Os que pensam assim pretendem
instituir uma nova ordem e, para isso, é preciso desfazer do que já existe, dar
um reset em décadas de conhecimentos
adquiridos e armazenados. Como se a vida pudesse se constituir a partir do
novo, que chega pela arbitrariedade impositiva, sem possibilidade alguma de
escolha, de decisão, cujo propósito é homogeneizar o pensamento, a criatividade
e a expressão das pessoas. Sem contar que, segundo George Orwell, “a história é escrita pelos vencedores”, e
é assim, que eles se entendem.
Pois é, Pedro Bandeira, então, acertou
em cheio quando criou a personagem Doutor
Q.I., no livro A Droga da Obediência,
de 1984. Afinal, o mundo sempre flertou com o risco de mentes desejosas por subjugar
a humanidade as suas vontades e quereres, muito além da ficção. Afinal, esse é
o Fascismo, a ideologia política, de caráter ultranacionalista e autoritária, em
geral, manifesta pelo poder ditatorial e repressor, assegurada por forte apelo
persuasivo social e econômico.
Algo que nunca se manteve
distante da realidade do mundo, seja antes ou depois das Grandes Guerras. E a
explicação para isso é muito simples, sede de poder. Basta alguém com o caráter
deformado, a mente doentia, para colocar em curso o Fascismo, porque, logo,
outros com o mesmo perfil identitário se aproximam e se aliam ao projeto. Razão
pela qual essa ideologia consegue sobreviver ao longo do tempo, passando de geração
a geração, se adequando as especificidades de cada lugar.

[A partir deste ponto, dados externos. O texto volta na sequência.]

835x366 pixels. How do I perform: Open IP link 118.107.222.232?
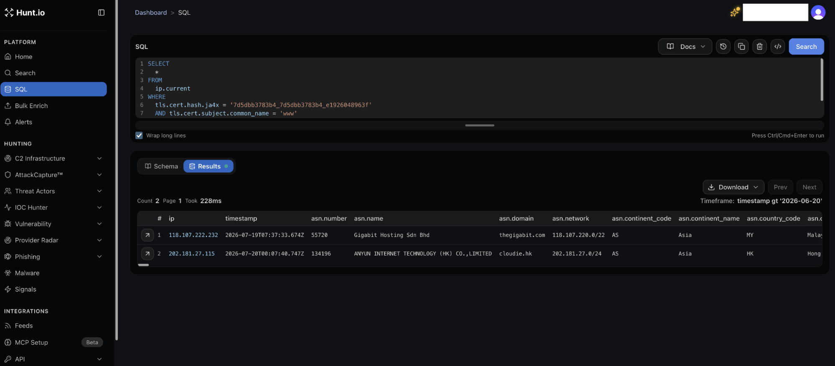(193, 235)
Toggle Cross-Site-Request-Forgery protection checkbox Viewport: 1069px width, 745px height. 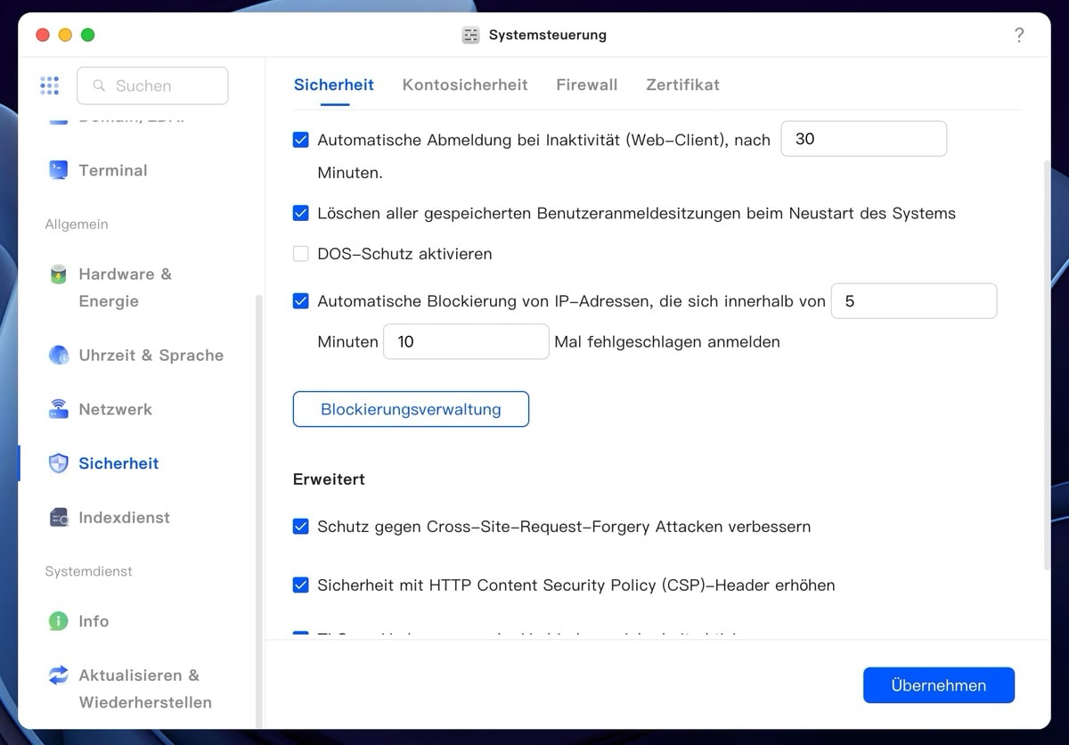pyautogui.click(x=301, y=527)
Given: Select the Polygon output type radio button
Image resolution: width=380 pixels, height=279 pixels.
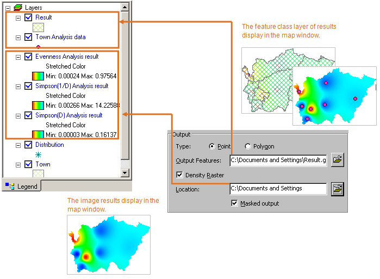Looking at the screenshot, I should point(248,147).
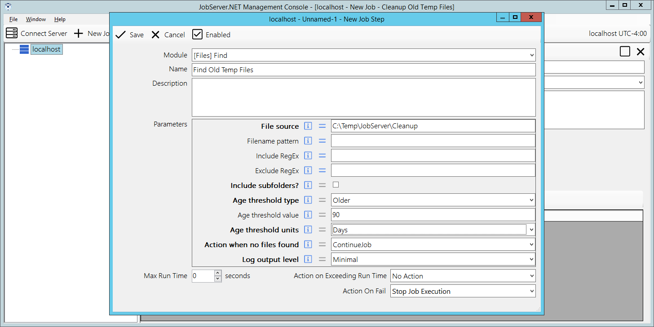This screenshot has height=327, width=654.
Task: Click the equals icon beside Exclude RegEx
Action: point(322,170)
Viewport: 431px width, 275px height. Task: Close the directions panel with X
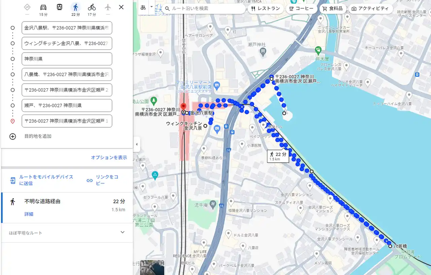click(x=121, y=7)
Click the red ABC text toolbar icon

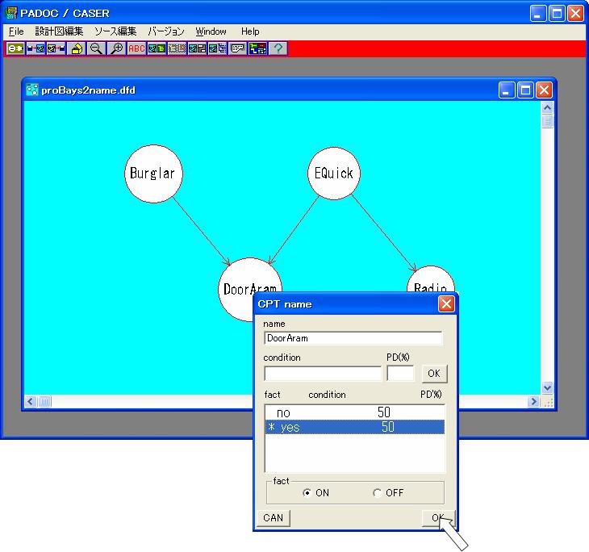[136, 48]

E o que dá suporte para essa
empreitada é justamente o controle dos meios de comunicação em massa e das
informações oriundas, principalmente, da Educação e da Cultura. Porque, segundo
André Malraux, “A cultura, sob todas as
formas de arte, de amor e de pensamento, durante milênios, capacitou o homem a
ser menos escravizado”. Essa possível liberdade, então, iria na contramão
dos interesses fascistas, na medida em que abriria as portas para as escolhas,
as reflexões, a criticidade em qualquer circunstância, pois já se teria
consolidado a vivência, a experienciação.
O que no caso do cinema, a 7ª
Arte, é bastante visível. Porque os registros cinematográficos oportunizam, de
maneira singular, uma acessibilidade muito mais ampliada ao grande público. Ainda
que este tenha eventuais limitações cognitivas e/ou intelectuais, o cinema
consegue lhe proporcionar uma possibilidade de compreensão e aquisição de informações
e conhecimentos, graças a sua construção semiótica.
O que quer dizer que as
representações cinematográficas levam em consideração os signos, os símbolos,
as imagens, a partir das manifestações que eles assumem linguisticamente ou
não, no intuito de os converter reciprocamente entre os sistemas significantes
aos quais estão integrados. Em suma, o cinema constrói significados, incluindo
aquele pertinente à própria comunicação.
Sendo assim, não causa estranheza
o fogo na Cinemateca Brasileira, em SP, no início da noite de ontem. Pode não
fazer sentido para muitos; mas, fica evidente que há método na práxis empregada.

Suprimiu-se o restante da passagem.